Bunckman sage

De Voorthuizer Bunckman sage

Lang geleden reisde over de Veluwe een kleine violist van stad naar stad, van kasteel naar kasteel en vermaakte met zijn liederen en balladen in ruil voor slechts enkele zilverlingen de kinderen op het marktplein en de ridders en kasteelheren in hun vestingen.

Bunckman

Hij was een gewaarschuwd man toen hij, na een bezoek aan Amersfoort via de oude hessenwegen naar het Oosten trok. Vaak was hem verhaald van “de Reus Bunckman” die leefde van roof en plundering op de heidevelden nabij Stroe en Garderen. Rond de middag bevond de muzikant zich ter hoogte van Voorthuizen en naarmate de avond viel werd hij toch onrustig. Zijn pas ging wat sneller en zijn ogen dwaalden over de vlakte op zoek naar datgene waarover hem zo vaak was verteld nl. “de Reus Bunckman” en waarvoor velen in die tijd gaarne een grote omweg maakten.

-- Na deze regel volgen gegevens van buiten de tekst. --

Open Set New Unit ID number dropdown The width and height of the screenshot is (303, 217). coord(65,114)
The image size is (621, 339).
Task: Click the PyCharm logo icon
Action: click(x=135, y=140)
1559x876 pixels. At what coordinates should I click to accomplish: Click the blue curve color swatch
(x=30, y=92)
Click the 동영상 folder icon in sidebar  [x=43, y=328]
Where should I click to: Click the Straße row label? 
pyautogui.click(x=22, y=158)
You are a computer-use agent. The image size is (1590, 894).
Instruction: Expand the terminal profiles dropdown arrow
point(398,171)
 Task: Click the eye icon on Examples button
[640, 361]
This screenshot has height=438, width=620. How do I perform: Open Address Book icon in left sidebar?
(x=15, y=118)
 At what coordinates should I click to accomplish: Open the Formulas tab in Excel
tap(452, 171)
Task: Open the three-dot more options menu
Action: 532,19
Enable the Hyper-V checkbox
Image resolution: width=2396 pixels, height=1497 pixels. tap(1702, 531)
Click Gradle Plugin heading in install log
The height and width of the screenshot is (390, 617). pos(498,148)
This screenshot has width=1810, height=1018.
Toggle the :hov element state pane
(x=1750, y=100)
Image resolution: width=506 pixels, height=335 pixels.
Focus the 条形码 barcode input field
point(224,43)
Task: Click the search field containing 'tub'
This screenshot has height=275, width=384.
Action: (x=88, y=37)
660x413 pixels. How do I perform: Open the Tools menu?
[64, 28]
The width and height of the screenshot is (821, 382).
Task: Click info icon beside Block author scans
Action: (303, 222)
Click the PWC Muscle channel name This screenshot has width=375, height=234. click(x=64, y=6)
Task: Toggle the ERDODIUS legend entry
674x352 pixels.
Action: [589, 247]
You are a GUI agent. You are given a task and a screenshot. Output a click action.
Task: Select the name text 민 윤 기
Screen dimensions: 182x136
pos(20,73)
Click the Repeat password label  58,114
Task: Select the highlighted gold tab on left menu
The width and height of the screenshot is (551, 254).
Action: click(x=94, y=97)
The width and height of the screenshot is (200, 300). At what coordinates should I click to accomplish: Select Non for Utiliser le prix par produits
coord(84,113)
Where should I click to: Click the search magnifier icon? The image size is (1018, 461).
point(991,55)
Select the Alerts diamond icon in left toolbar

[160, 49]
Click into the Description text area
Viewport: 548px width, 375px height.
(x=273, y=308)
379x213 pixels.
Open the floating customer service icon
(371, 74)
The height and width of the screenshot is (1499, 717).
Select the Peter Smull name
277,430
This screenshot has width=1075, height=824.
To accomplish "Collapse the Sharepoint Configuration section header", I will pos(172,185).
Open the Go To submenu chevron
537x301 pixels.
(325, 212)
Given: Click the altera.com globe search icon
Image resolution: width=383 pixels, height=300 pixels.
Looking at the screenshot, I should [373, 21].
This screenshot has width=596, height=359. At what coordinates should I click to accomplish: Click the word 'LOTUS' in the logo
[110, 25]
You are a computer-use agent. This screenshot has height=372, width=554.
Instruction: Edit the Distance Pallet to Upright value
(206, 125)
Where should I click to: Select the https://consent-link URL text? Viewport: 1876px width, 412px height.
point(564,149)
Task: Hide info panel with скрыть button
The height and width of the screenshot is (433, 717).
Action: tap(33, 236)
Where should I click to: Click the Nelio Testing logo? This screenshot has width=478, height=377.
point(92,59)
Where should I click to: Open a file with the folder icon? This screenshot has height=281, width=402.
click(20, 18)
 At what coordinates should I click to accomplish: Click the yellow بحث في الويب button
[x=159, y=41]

Plotseling voelde hij een hand in zijn nek en als een veertje werd hij bijna een meter van de grond getild. De bulderende lach van de reus deed de bomen schudden en de bladeren vallen. De buidel met zilverlingen werd de muzikant van de gordel gerukt en met een wijde boog belandde de violist naast zijn instrument in het mulle zand. De reus hief zijn houten knots, die bestond uit een complete knotwilg en juist voor hij deze zou laten neerdalen op de arme muzikant sprak deze: “Bunckman, sta mij toe een laatste wens te kunnen vervullen”. Bunckman genoot van de angst van deze schriele verschijning met zijn viool, liet zijn moordwerktuig zakken en bulderde: “een laatste wens? Ha, ha, wat mag dat dan wel zijn”. De violist stond op, klopte het zand van zijn verfrommelde kleren, nam zijn viool en strijkstok en zei: “Laat mij nog éénmaal spelen op mijn instrument, dat ridders begeesterde en hofdames ontroerde”.

De reus plaatste zijn armen over elkaar en met een minachtende blik keek hij neer op de kleine man, “Speel, maar doe het snel”, brulde hij. Terwijl de zon onderging en de lucht rood kleurde boven de eindeloze vlakte rond Voorthuizen, ontlokte de violist de mooiste melodieën aan het instrument. Hij speelde romantisch en Bunckman dacht aan zijn jeugd. Hij speelde woest en Bunckman dacht aan zijn plunderingen en hij speelde langzaam, heel langzaam, met hoge ijle tonen.

De kleine violist herwon zijn zelfvertrouwen. Zijn pientere oogjes glinsterden toen zijn tonen hoger en hoger werden. Op zijn wonderviool maakte hij muziek die kruiken had laten breken en kristallen glazen uiteen had doen spatten. Hij kende de kracht van zijn instrument.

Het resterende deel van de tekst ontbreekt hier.